Jessica Shui, MD (33:20.932) Exactly. But because we felt so empowered at the bedside, and everybody was on the same page to see the measurements, we made these moves coming down without causing more collapse. We actually improved lung compliance. That excited me so much, and I felt like this is what I need to do once I saw how impactful it was. I made a big career research pivot from the lab to clinical research to increase awareness about this technology and find applications for our patients. We adapted our protocol for our babies because they are not just smaller adults; they have their own protocol on how to do PEEP titration and what is considered optimal PEEP. This is just the beginning, and it's really exciting.

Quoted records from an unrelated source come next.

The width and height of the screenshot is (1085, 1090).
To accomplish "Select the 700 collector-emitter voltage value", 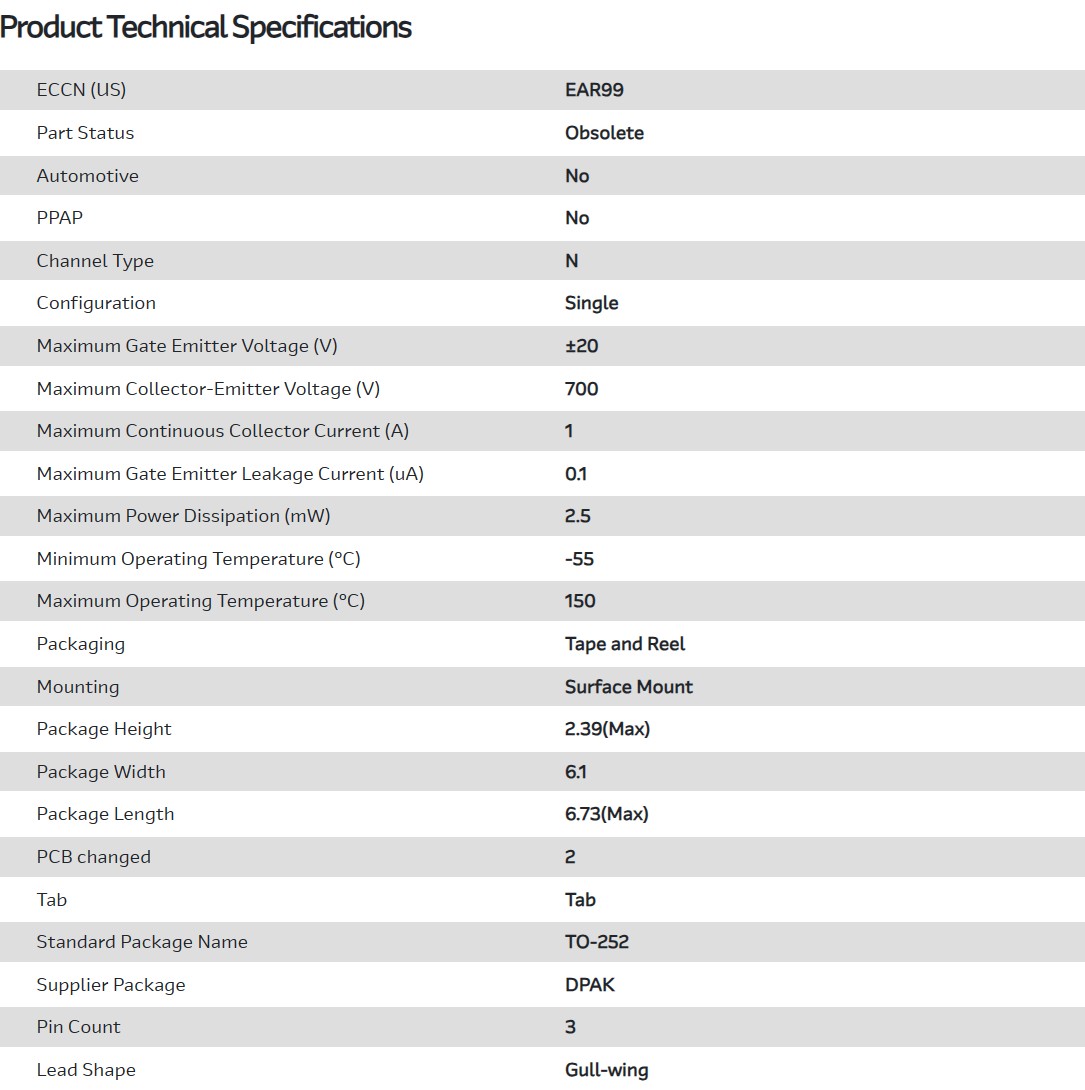I will [x=581, y=389].
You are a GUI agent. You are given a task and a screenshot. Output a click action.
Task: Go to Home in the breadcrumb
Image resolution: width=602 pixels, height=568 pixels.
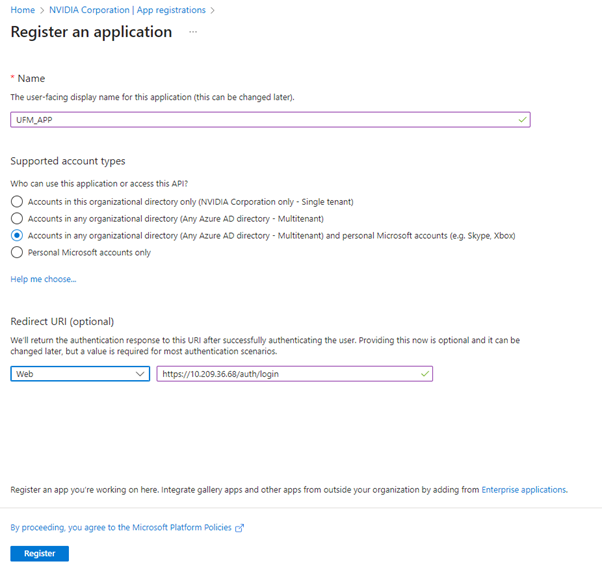click(21, 10)
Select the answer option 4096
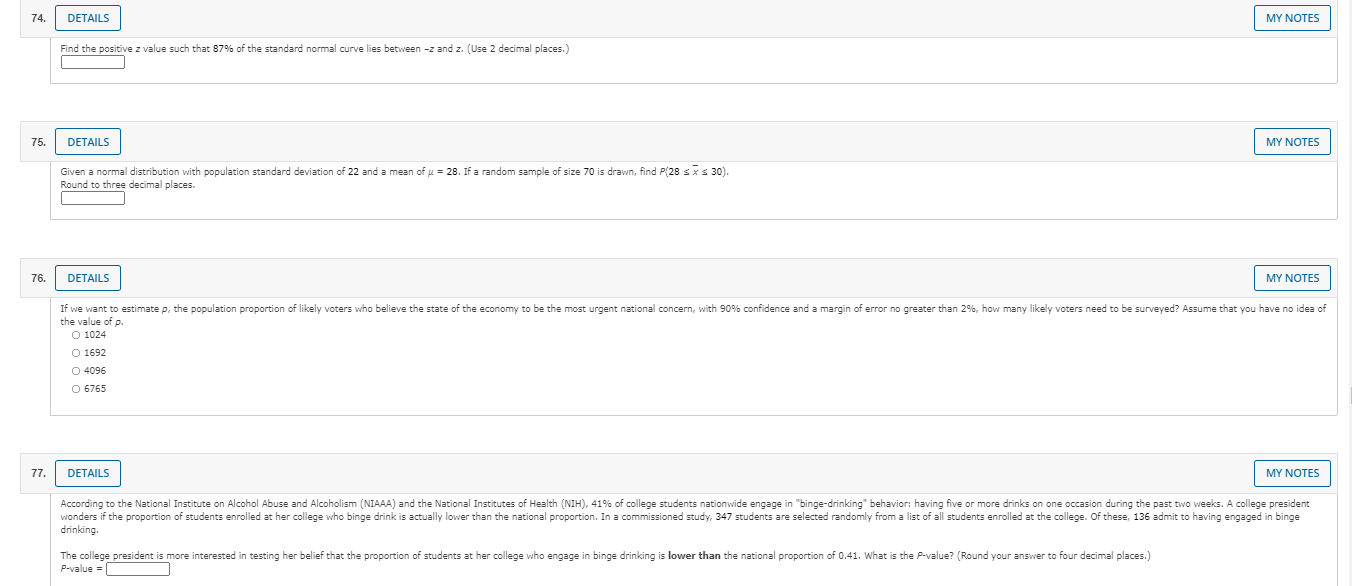1352x586 pixels. pos(75,370)
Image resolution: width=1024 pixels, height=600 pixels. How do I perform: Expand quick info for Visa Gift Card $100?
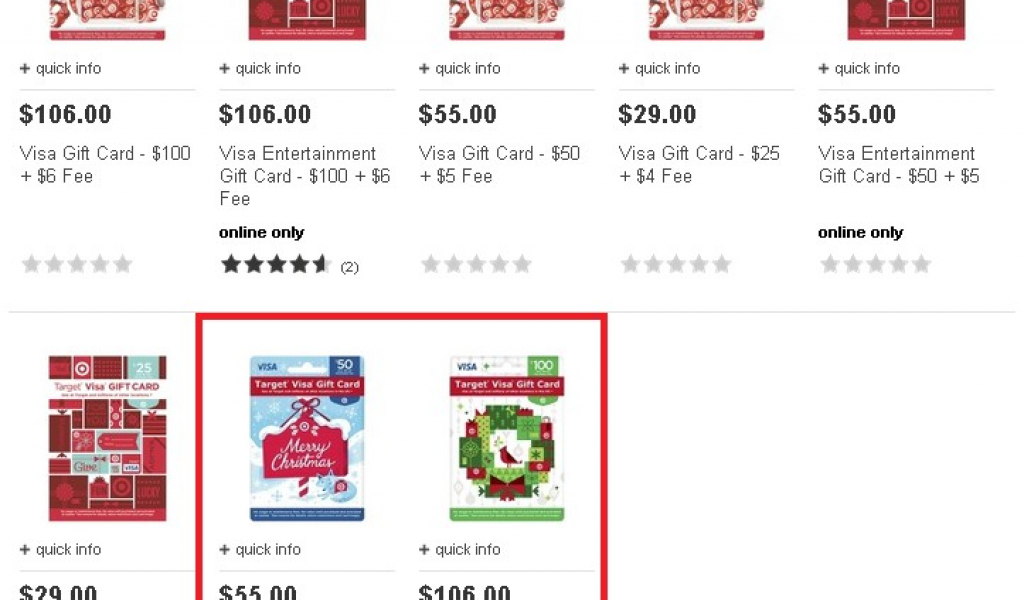60,69
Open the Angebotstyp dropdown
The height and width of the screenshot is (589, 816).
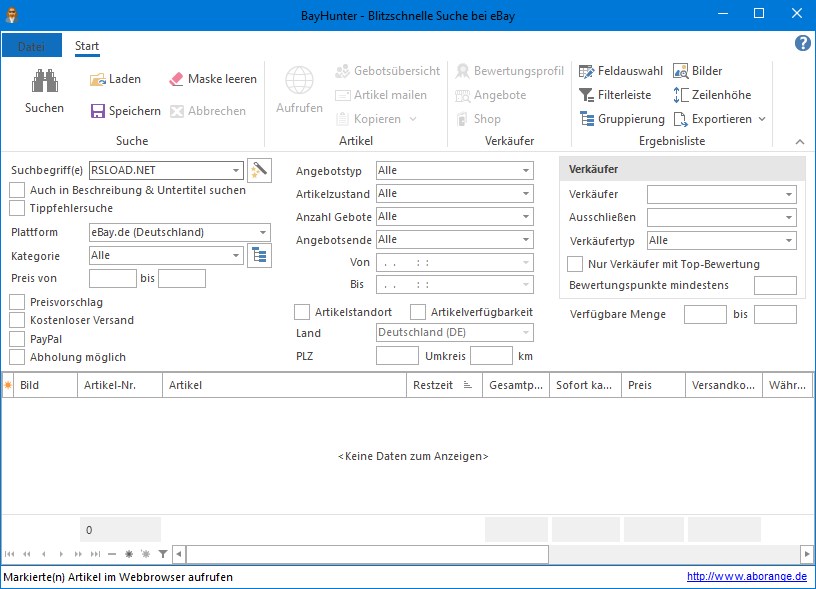click(x=526, y=170)
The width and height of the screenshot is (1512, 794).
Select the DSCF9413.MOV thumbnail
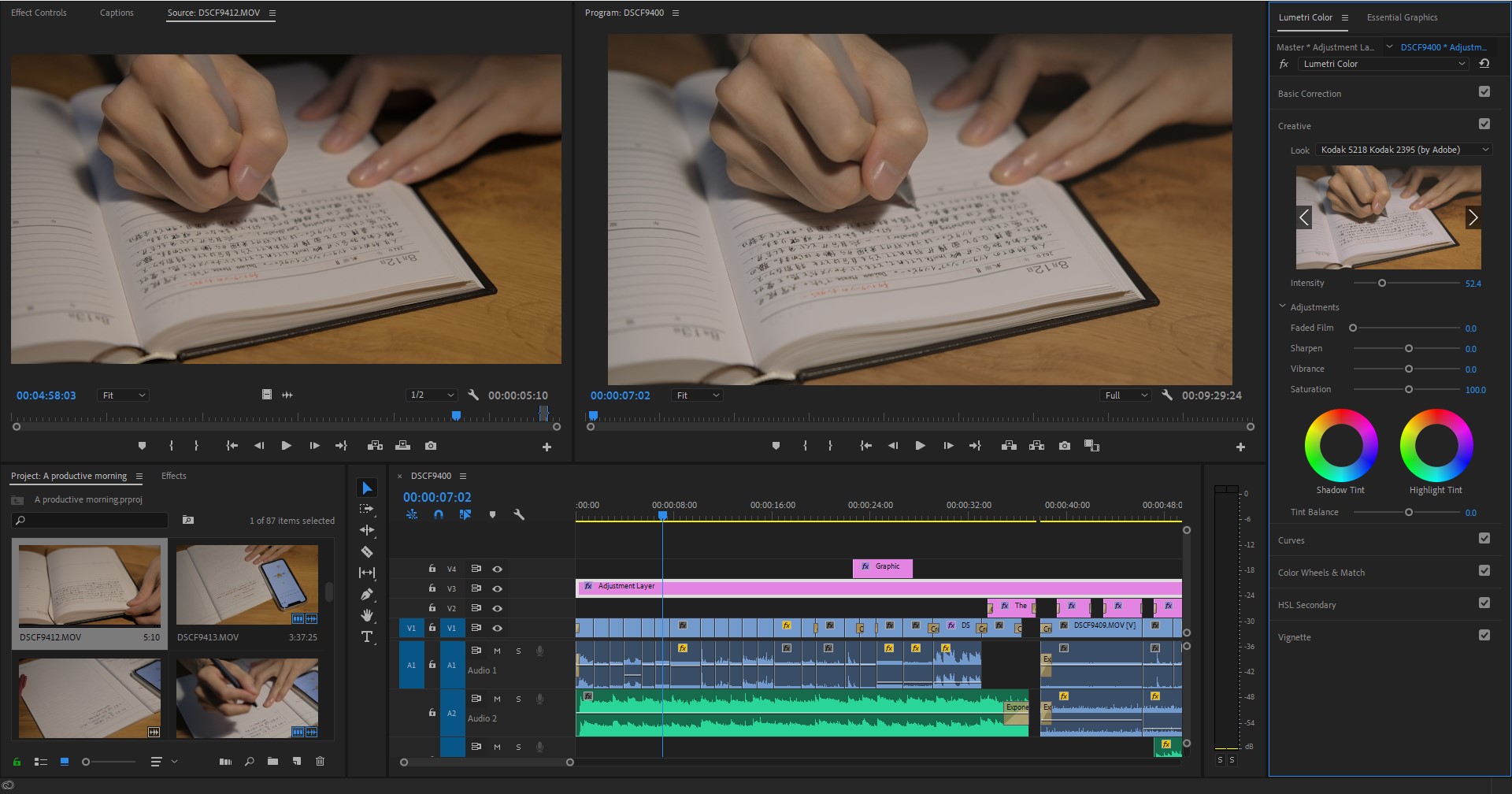click(x=247, y=584)
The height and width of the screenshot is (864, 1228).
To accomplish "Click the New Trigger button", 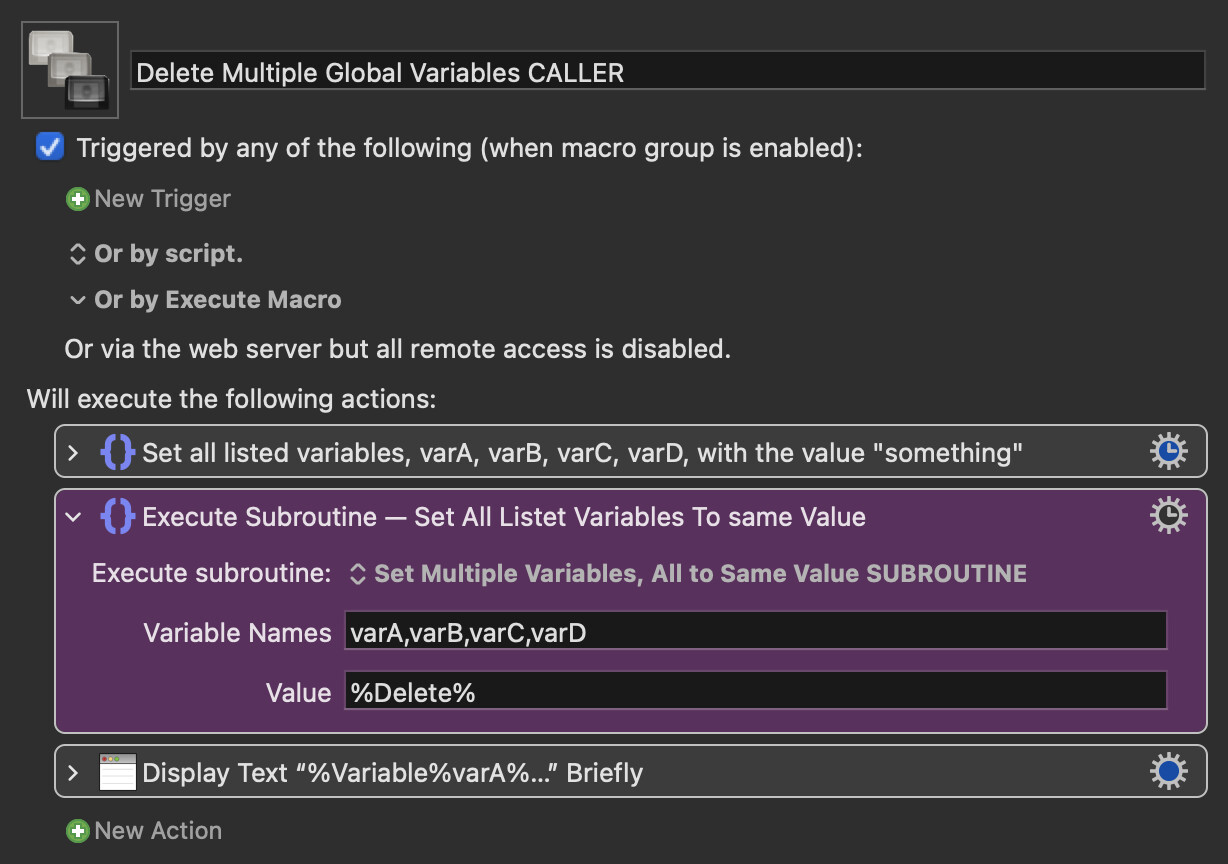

Ben Courchia MD (34:26.91) To give credit, Carolyn LaVita is the second author on the paper you recently published. My last question for you is, what's coming next from you and your team? The paper that you released in the Journal of Perinatology was a case series looking at specific cases where EIT was used for optimal PEEP titration. What can people look forward to coming out of your lab?

Jessica Shui, MD (34:57.168) It's been absolutely fascinating to see the different changes in lung physiology. This technology has been more popularized in Europe and Australia; it just hasn't reached the US until recently.

Ben Courchia MD (35:18.947) Mm-hmm.

Jessica Shui, MD (35:25.668)There is a lot of literature from institutions in those places about the different physiologic changes we can see in infants. For us, we want to go beyond looking at respiratory changes and see if we can use EIT to measure pulmonary perfusion changes as well, to measure ventilation-perfusion mismatch.

Ben Courchia MD (35:54.904)VQ mismatch. Beautiful. Well, good luck with that. We will eagerly be scouring PubMed for your next publication. Dr. Jessica, thank you so much for taking the time to talk to us today about your work and good luck with everything else related to pulmonary research.

Jessica Shui, MD (36:18.01) Thank you so much. This has been a lot of fun. Thanks for having me.

Ben Courchia MD (36:20.246)Yeah, same.